13 The idea that blacks in Bahia or Brazil have more awareness about their African origins is quite present in the imaginary of black activists in the United States, as can be noted in the comments of rapper M1, from the band Dead Prez, “When I think about Brazil, I think about black people talking Portuguese, you see? I think of Africnas, I think of Africa [...]. I feel that they are more closely connected to Africa. I see [them as] a step forward in the struggle of black people. In the spirituality of the people from there I see a great step forward in the resistance against colonial domination; in the understanding of Africa's importance, I see a strategy of less brain-washing than has been applied here (...),” Rap Internacional, Year 1, number 3, 2001.
14 As mentioned above, the notion that the black experience in the United States was more “modern” than the Brazilian is also endorsed by several U.S. American theorists, e.g. Sheila Walker (2002).
15 Statement collected in interviews with African-American tourists in Cachoeira, BA, in August 2000.
16 One must therefore recognize the political meanings contained in the way in which traditions are conceived and the past is recreated. “The past continues to speak to us. But it is no longer comes to us as a simple factual past, for our relationship to it, like the relationship between a mother and a child, is always already 'post-separation.' It is constructed through the intermediation of memory, fantasy, narrative, and myth. Cultural identities are the points of identification, the unstable points of identification or suture, made inside the discourses of culture and history. They are not an essence, but a stance, where there will always be identity politics, position politics, which cannot absolutely guarantee a problem-free, transcendental 'law of origins.' (Hall, 1996:70).
17 Respectively The Invention of Tradition and Imagined Communities.
18 Despite being widely adopted by academia, the theory of the “invention of traditions” has been heavily criticized by some scholars, who mainly question the authority a researcher has to affirm the “veracity” or not of a given tradition. For anthropologist Charles Briggs (1996), for instance, a researcher does not have the right to take away a native's power of self-definition and the power to decide how he should act politically and culturally.
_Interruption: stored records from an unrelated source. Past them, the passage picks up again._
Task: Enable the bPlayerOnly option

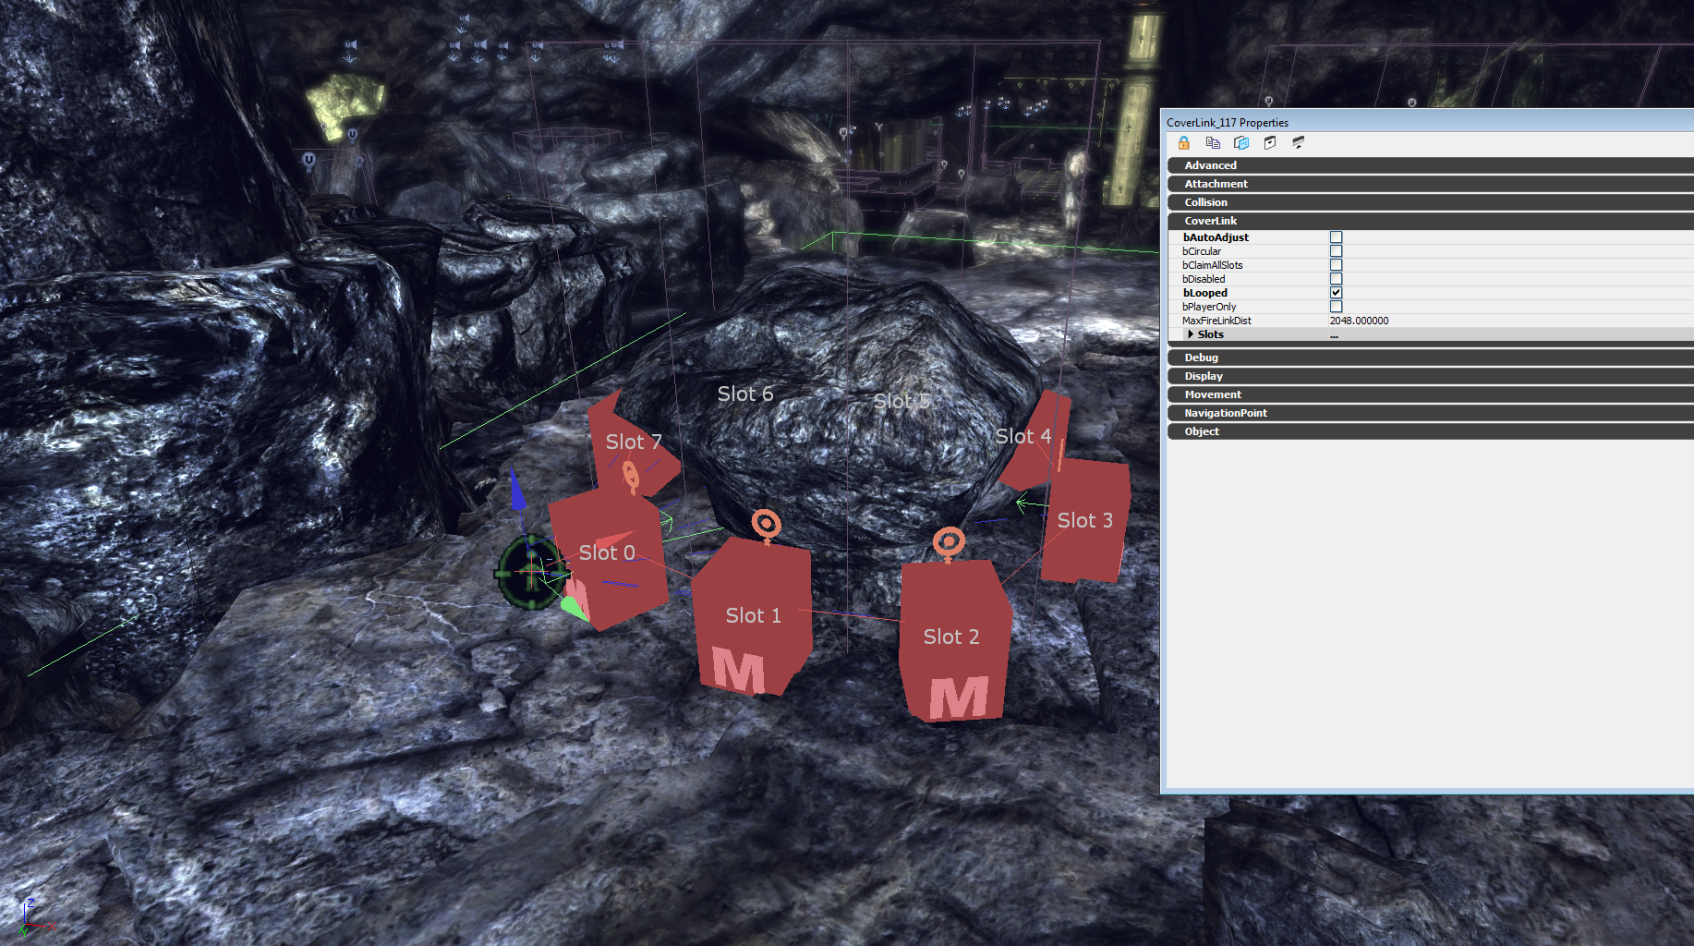Action: coord(1336,307)
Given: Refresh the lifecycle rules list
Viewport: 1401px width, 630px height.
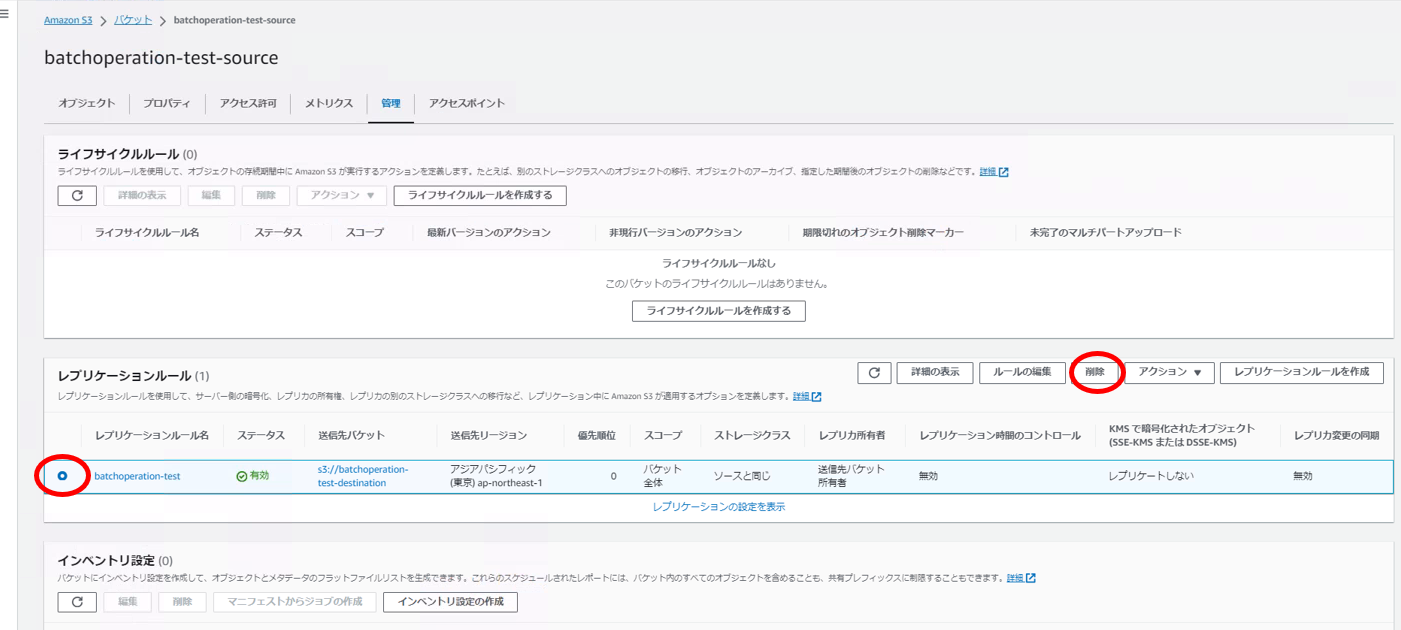Looking at the screenshot, I should point(77,196).
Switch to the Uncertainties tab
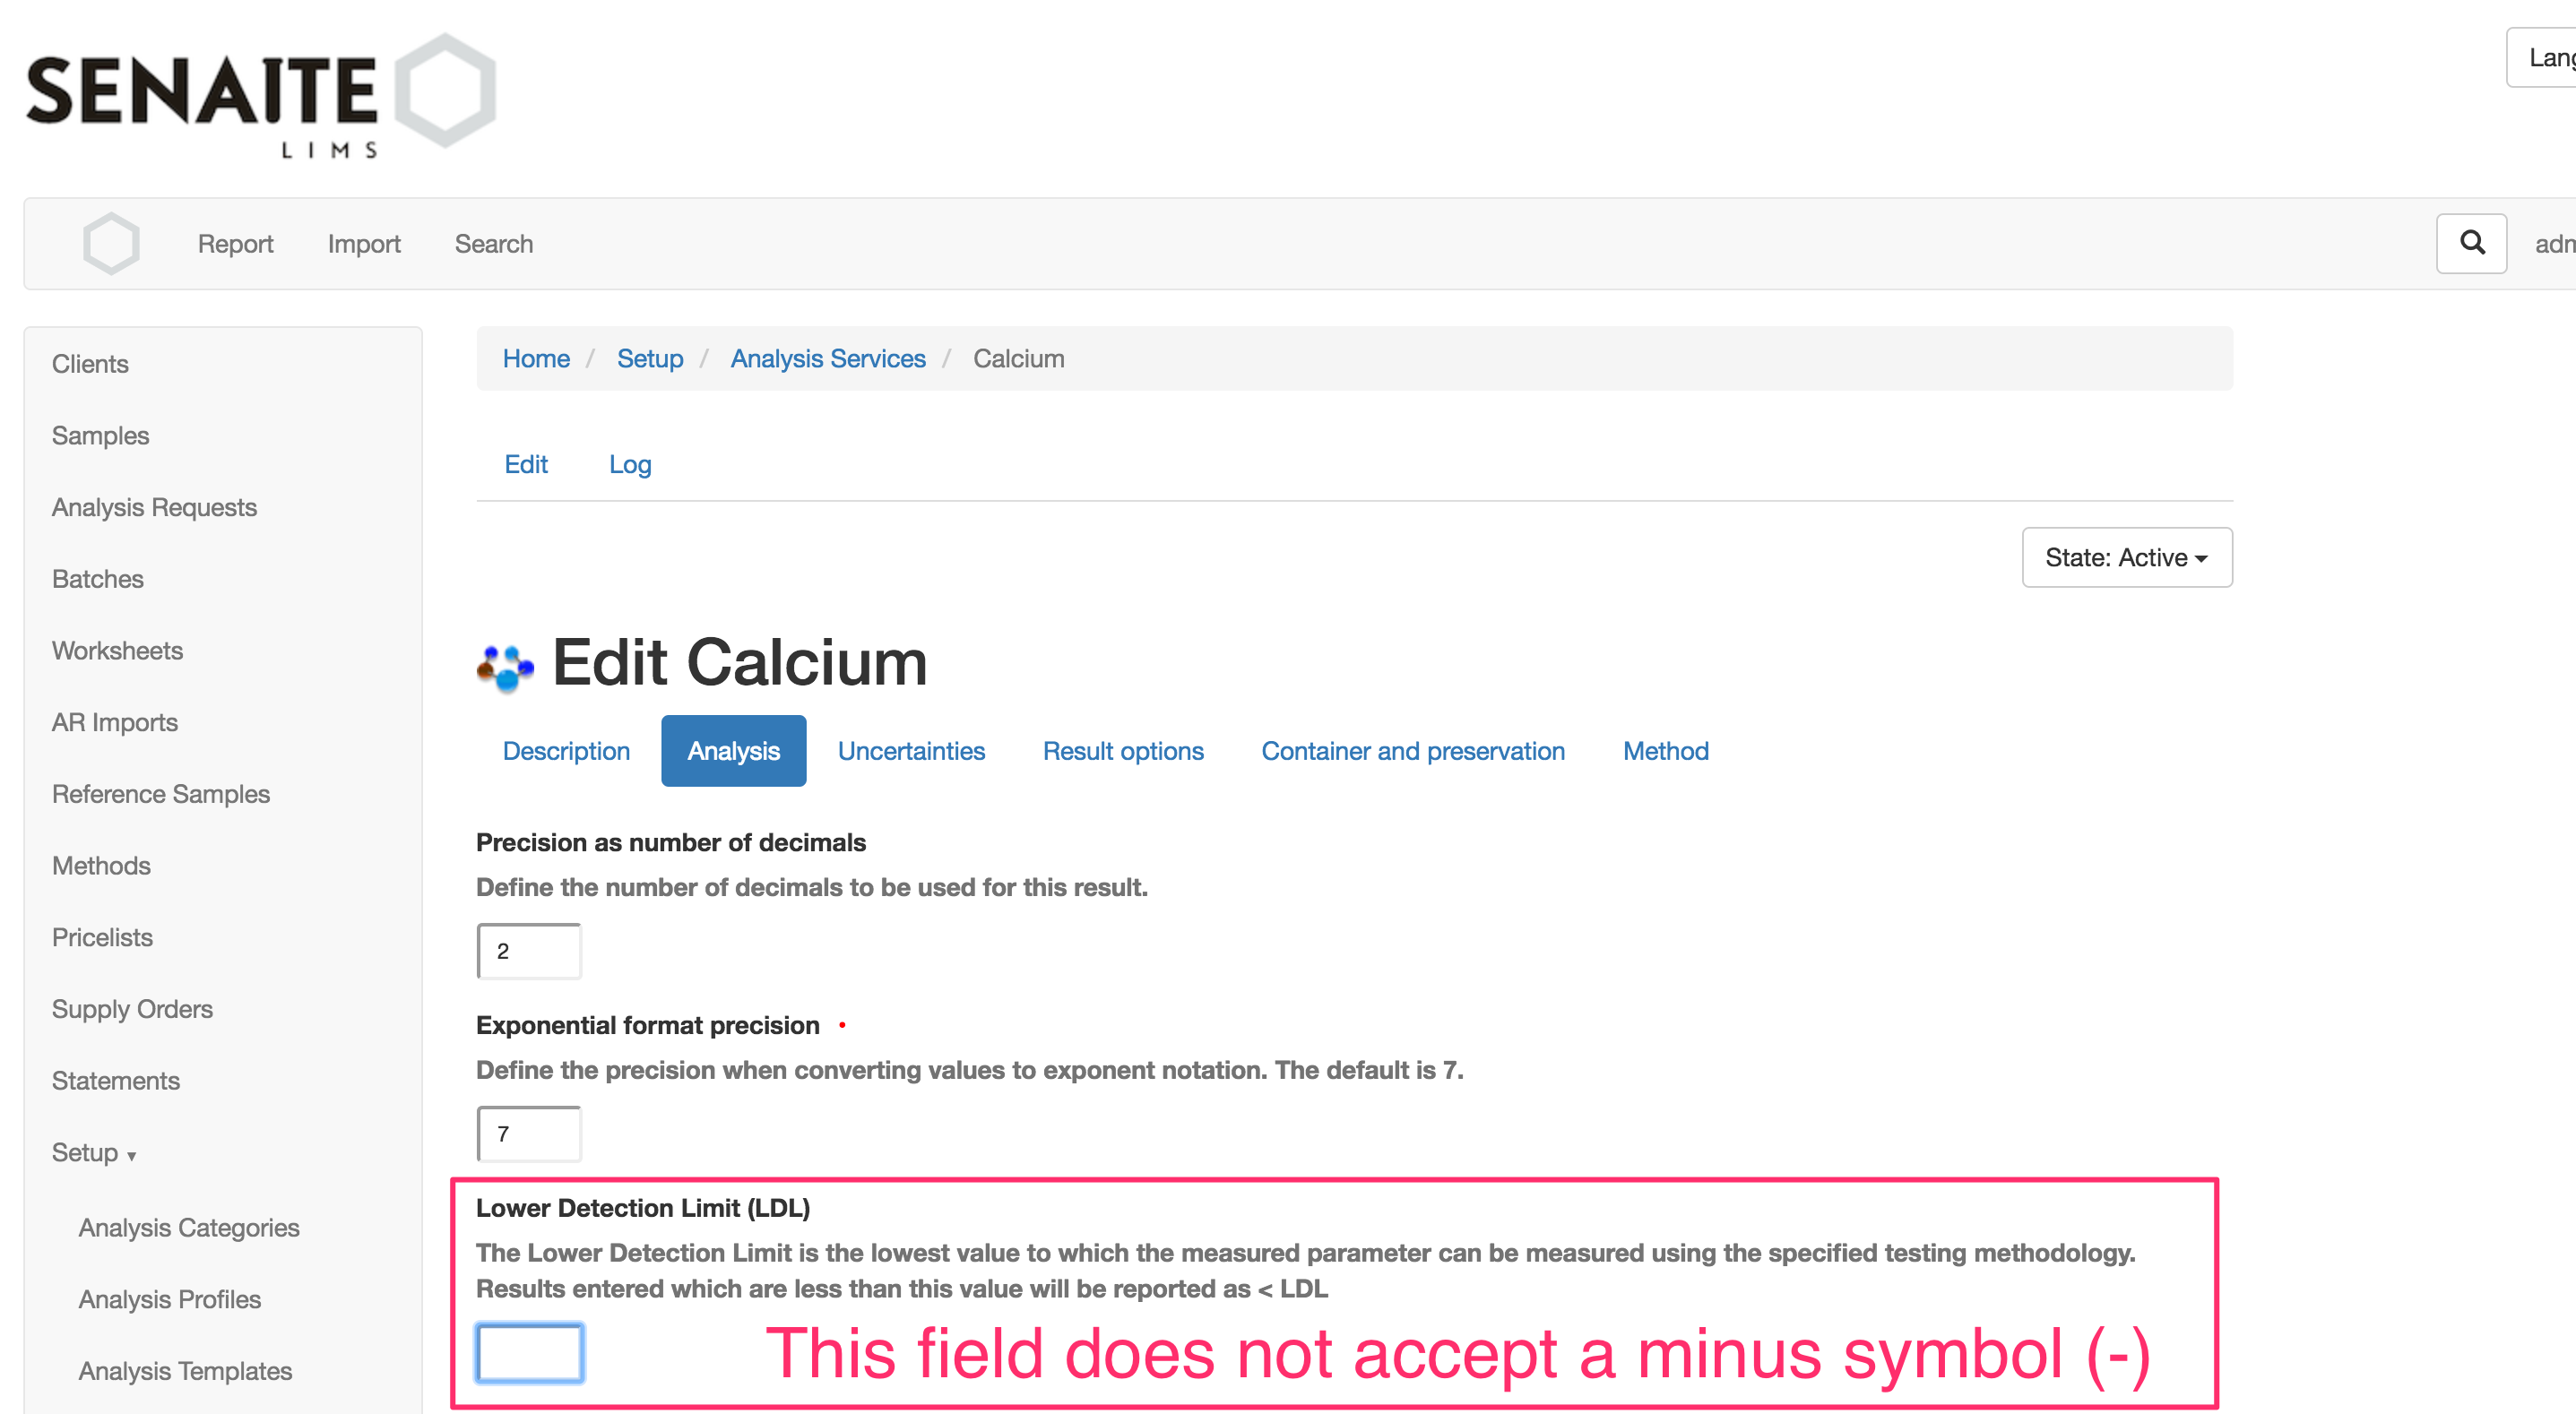 point(911,750)
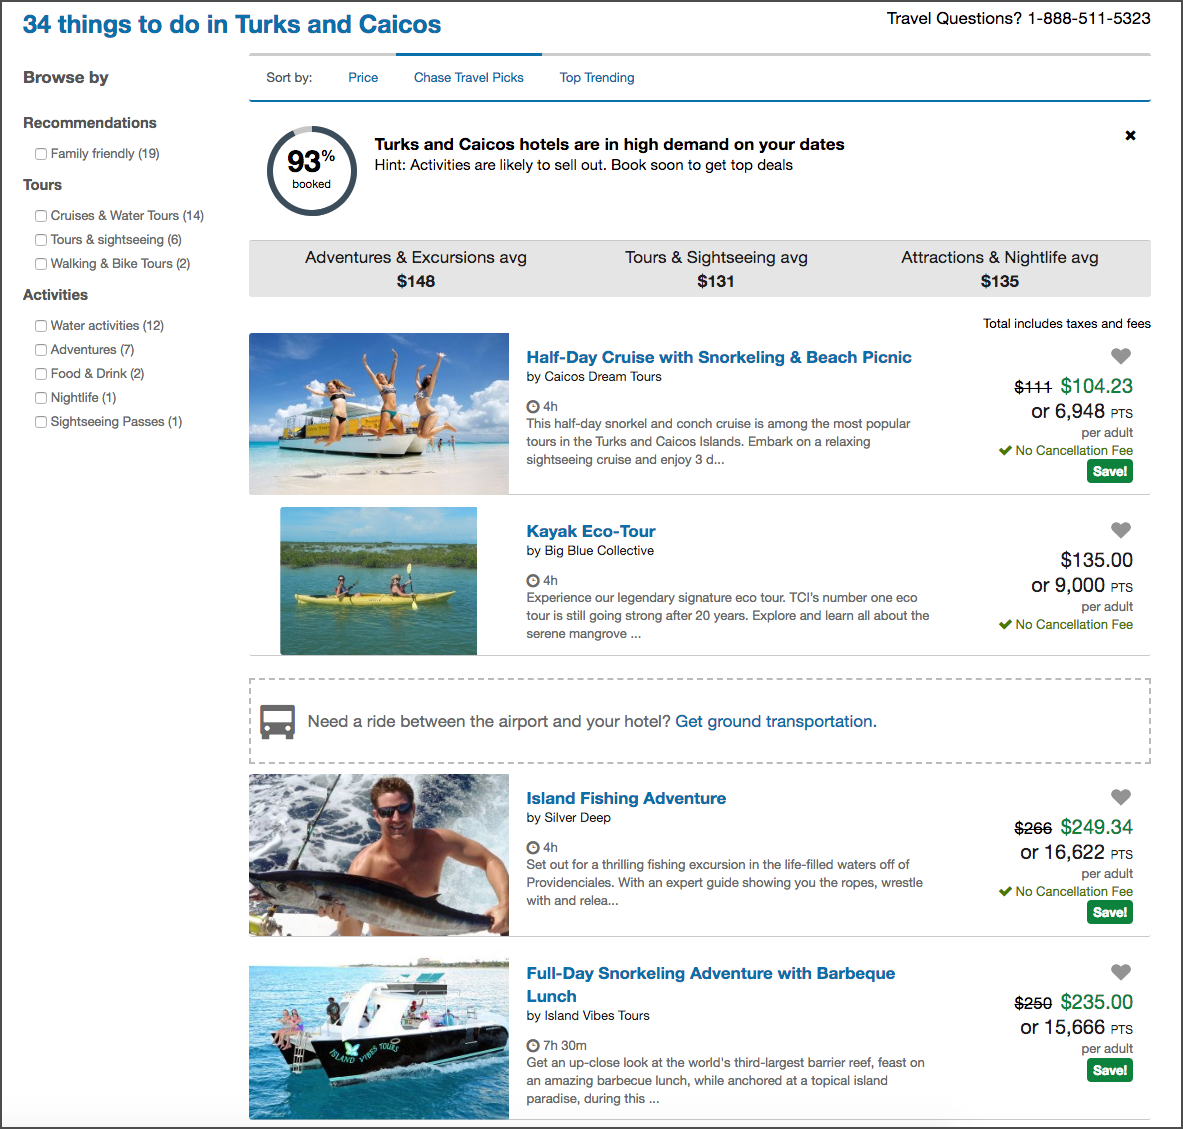Click Save! on the Half-Day Cruise deal
The height and width of the screenshot is (1129, 1183).
pos(1109,471)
19 With regard to unicentrism in black movements, Gilroy states, “We have seen that the authoritarian and proto-fascist formations of twentieth-century black political culture have often been animated by an intense desire to recover the lost glories of the African past. The desire to restore that departed greatness has not always been matched by an equivalent enthusiasm to remedy the plight of Africa in the present” (2000:323).